What you have to do: Using the select(2) race patch message below, explain why the fix goes into main_loop_wait. Answer in one to three sentences.

Source text:
——

[RFC PATCH] fix select(2) race between main_loop_wait and qemu_aio_wait

Paolo Bonzini <pbonzini@xxxxxxxxxx> · Mon, 5 Mar 2012 09:34:15 +0100

This is quite ugly.  Two threads, one running main_loop_wait and
one running qemu_aio_wait, can race with each other on running the
same iohandler.  The result is that an iohandler could run while the
underlying socket is not readable or writable, with possibly ill effects.

This shows as a failure to boot an IDE disk using the NBD device.
We can consider it a bug in NBD or in the main loop.  The patch fixes
this in main_loop_wait, which is always going to lose the race because
qemu_aio_wait runs select with the global lock held.

Reported-by: Laurent Vivier <laurent@xxxxxxxxx>
Signed-off-by: Paolo Bonzini <pbonzini@xxxxxxxxxx>
---
	Anthony, if you think this is too ugly tell me and I can
	post an NBD fix too.

 main-loop.c |    7 +++++++
 1 files changed, 7 insertions(+), 0 deletions(-)

diff --git a/main-loop.c b/main-loop.c
index db23de0..3beccff 100644
--- a/main-loop.c
+++ b/main-loop.c
@@ -458,6 +458,13 @@ int main_loop_wait(int nonblocking)

——

Dataset section:
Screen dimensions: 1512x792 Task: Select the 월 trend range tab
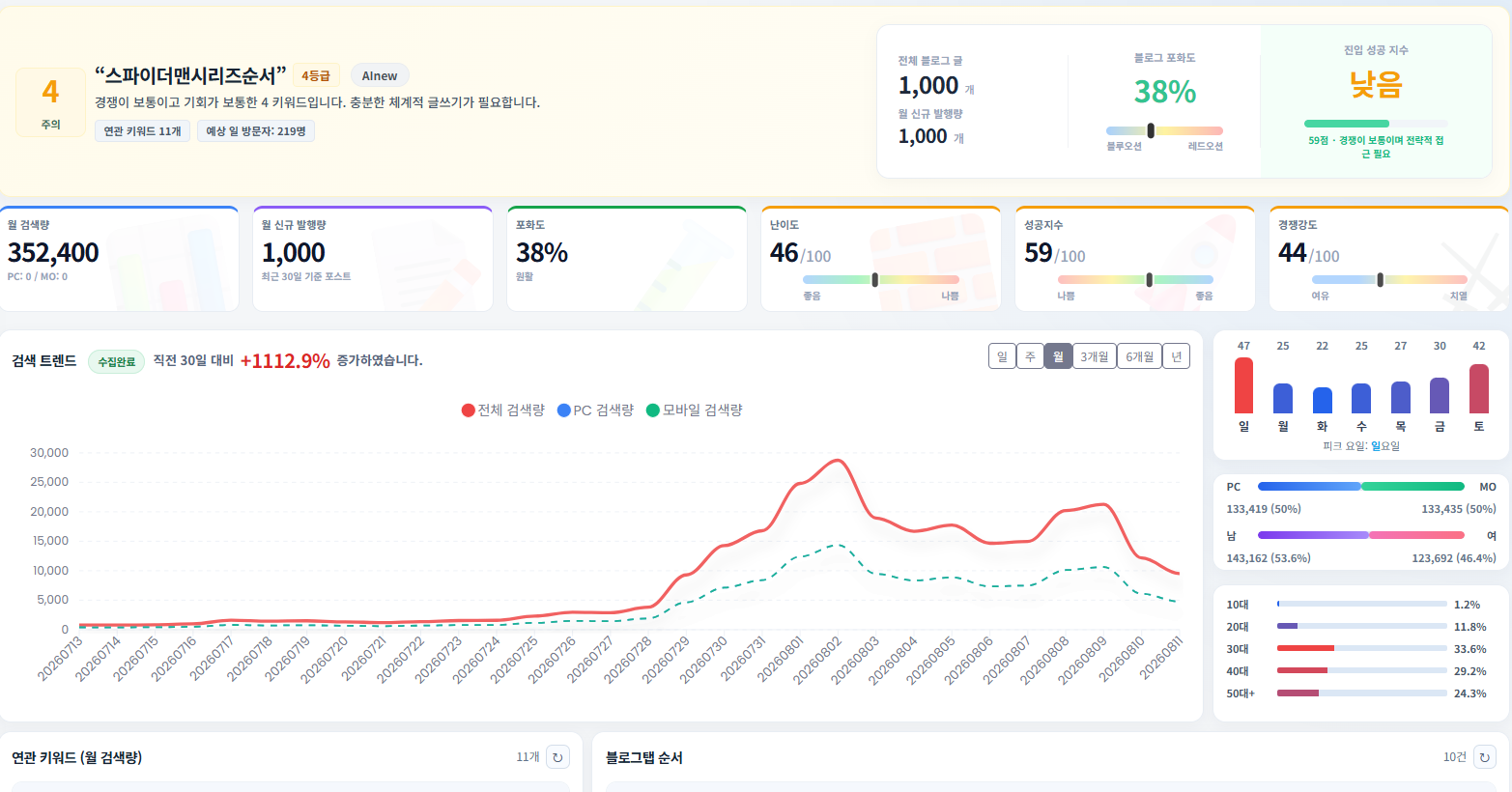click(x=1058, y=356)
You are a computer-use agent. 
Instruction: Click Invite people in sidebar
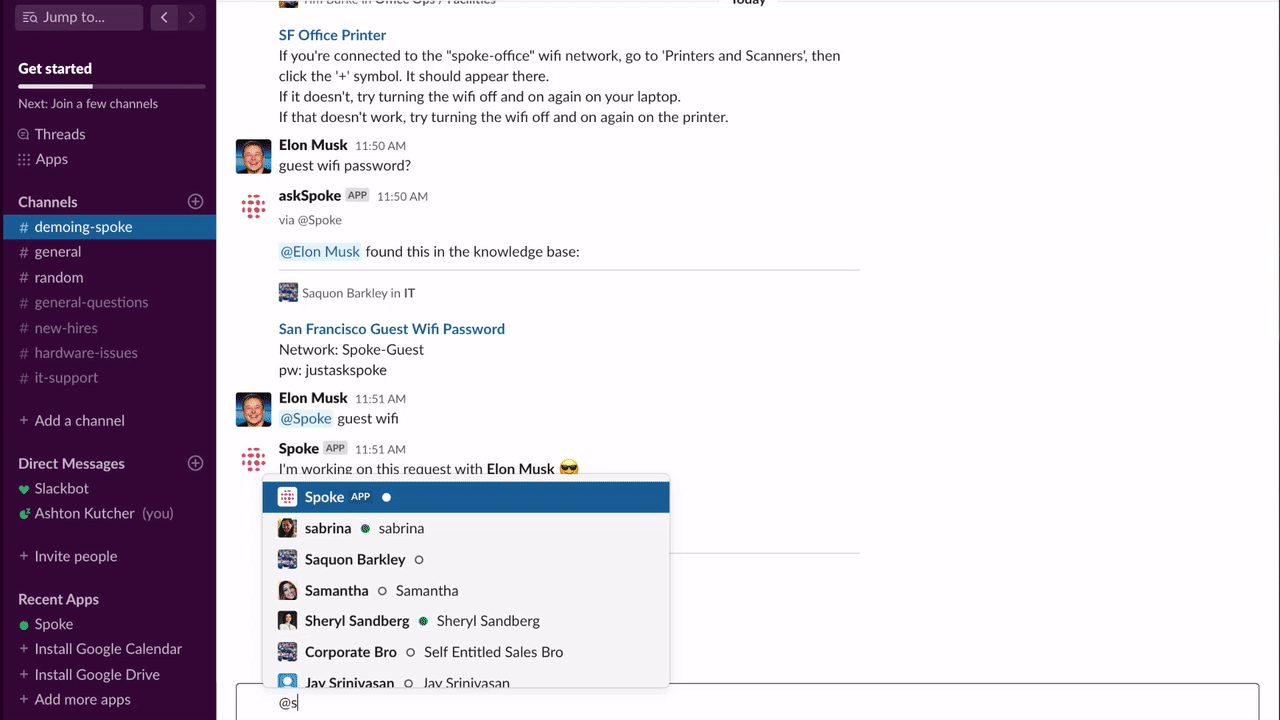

——

Exercise response: The fix goes into main_loop_wait because it always loses the race with qemu_aio_wait. That happens because qemu_aio_wait runs select with the global lock held.